-------- PROVIDED MATERIAL
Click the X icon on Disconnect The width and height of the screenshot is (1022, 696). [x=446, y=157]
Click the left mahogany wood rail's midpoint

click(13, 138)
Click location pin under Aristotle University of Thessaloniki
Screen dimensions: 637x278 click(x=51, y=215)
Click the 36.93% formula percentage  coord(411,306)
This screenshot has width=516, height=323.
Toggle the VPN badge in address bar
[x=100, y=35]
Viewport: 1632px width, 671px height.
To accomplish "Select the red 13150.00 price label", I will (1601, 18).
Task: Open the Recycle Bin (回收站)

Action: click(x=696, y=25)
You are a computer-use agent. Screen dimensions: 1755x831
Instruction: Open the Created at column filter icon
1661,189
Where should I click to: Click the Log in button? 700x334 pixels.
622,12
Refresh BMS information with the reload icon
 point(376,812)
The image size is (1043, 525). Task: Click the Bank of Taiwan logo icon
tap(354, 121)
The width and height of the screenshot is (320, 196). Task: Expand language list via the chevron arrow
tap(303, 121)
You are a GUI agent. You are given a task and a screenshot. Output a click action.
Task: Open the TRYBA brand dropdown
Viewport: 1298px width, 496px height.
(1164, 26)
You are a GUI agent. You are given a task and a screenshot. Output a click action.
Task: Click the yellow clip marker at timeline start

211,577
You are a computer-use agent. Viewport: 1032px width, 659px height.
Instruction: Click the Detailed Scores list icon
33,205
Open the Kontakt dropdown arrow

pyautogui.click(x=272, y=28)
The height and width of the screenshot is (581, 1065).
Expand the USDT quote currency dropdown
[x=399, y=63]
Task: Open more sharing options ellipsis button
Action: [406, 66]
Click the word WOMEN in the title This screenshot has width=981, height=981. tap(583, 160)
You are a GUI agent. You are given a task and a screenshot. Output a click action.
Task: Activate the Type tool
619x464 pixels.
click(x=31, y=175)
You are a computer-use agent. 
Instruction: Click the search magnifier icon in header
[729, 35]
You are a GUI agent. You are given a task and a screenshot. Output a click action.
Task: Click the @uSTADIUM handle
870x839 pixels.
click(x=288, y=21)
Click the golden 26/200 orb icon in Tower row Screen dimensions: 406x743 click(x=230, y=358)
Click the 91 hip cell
----------------
__WHAT THE TASK REQUIRES__
Recast the part of the material above that opens with the line containing "Refresh BMS information with the reload icon" and closes with the line containing "click(x=288, y=21)" as a Markdown table with the columns Row and Line, leaving out blank lines.

__RESULT OF THIS TASK__
| Row | Line |
|---|---|
| 1 | Refresh BMS information with the reload icon |
| 2 |  point(376,812) |
| 3 | The image size is (1043, 525). Task: Click the Bank of Taiwan logo icon |
| 4 | tap(354, 121) |
| 5 | The width and height of the screenshot is (320, 196). Task: Expand language list via the chevron arrow |
| 6 | tap(303, 121) |
| 7 | You are a GUI agent. You are given a task and a screenshot. Output a click action. |
| 8 | Task: Open the TRYBA brand dropdown |
| 9 | Viewport: 1298px width, 496px height. |
| 10 | (1164, 26) |
| 11 | You are a GUI agent. You are given a task and a screenshot. Output a click action. |
| 12 | Task: Click the yellow clip marker at timeline start |
| 13 | 211,577 |
| 14 | You are a computer-use agent. Viewport: 1032px width, 659px height. |
| 15 | Instruction: Click the Detailed Scores list icon |
| 16 | 33,205 |
| 17 | Open the Kontakt dropdown arrow |
| 18 | pyautogui.click(x=272, y=28) |
| 19 | The height and width of the screenshot is (581, 1065). |
| 20 | Expand the USDT quote currency dropdown |
| 21 | [x=399, y=63] |
| 22 | Task: Open more sharing options ellipsis button |
| 23 | Action: [406, 66] |
| 24 | Click the word WOMEN in the title This screenshot has width=981, height=981. tap(583, 160) |
| 25 | You are a GUI agent. You are given a task and a screenshot. Output a click action. |
| 26 | Task: Activate the Type tool |
| 27 | 619x464 pixels. |
| 28 | click(x=31, y=175) |
| 29 | You are a computer-use agent.  |
| 30 | Instruction: Click the search magnifier icon in header |
| 31 | [729, 35] |
| 32 | You are a GUI agent. You are given a task and a screenshot. Output a click action. |
| 33 | Task: Click the @uSTADIUM handle |
| 34 | 870x839 pixels. |
| 35 | click(x=288, y=21) |